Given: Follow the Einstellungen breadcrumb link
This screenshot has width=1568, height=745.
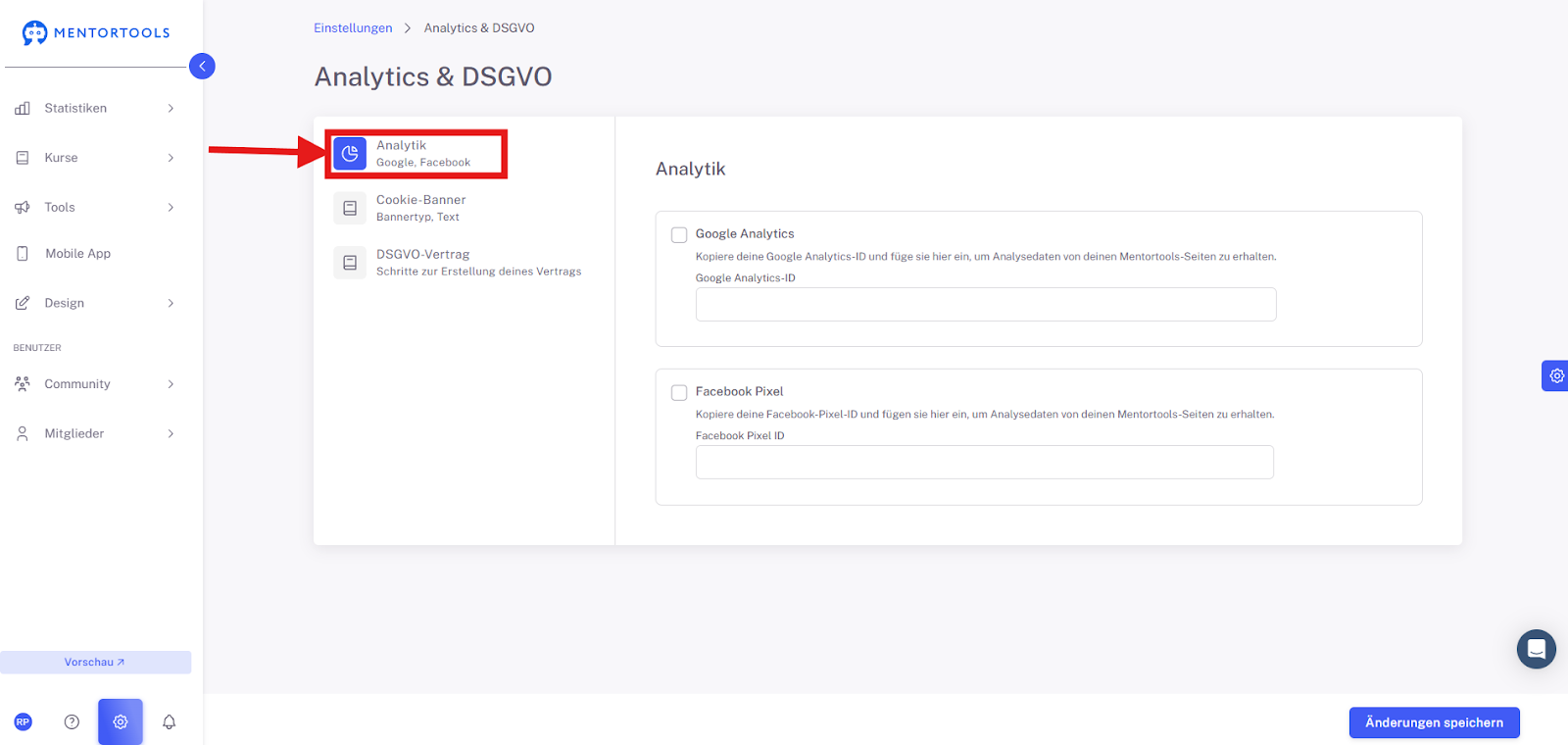Looking at the screenshot, I should coord(353,28).
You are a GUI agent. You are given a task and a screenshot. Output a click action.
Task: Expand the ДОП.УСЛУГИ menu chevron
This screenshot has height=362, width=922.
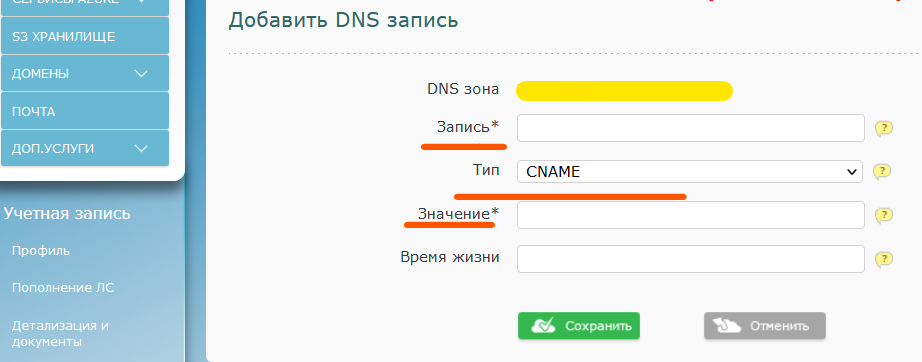pos(141,148)
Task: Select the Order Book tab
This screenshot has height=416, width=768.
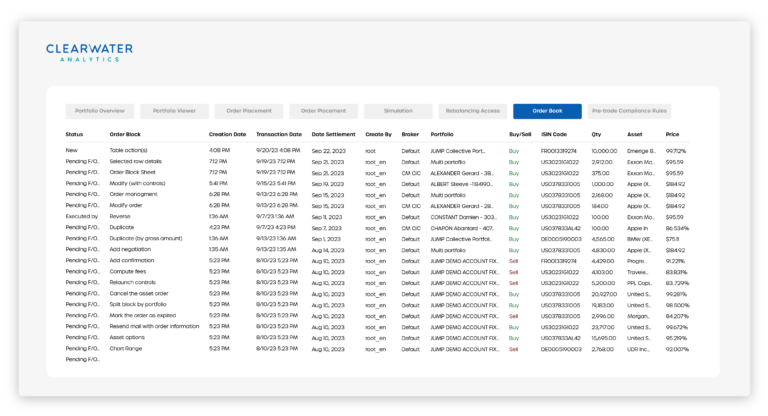Action: click(547, 111)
====
▶ [Directions for this task] Extract exactly the lines above from the line containing "Task: Expand the ДОП.УСЛУГИ menu chevron" through the last one, both ends included, but not the pictures.

▶ [Task output]
Task: Expand the ДОП.УСЛУГИ menu chevron
This screenshot has height=362, width=922.
pos(141,148)
Task: Select the Order Book tab
This screenshot has height=416, width=768.
Action: click(547, 111)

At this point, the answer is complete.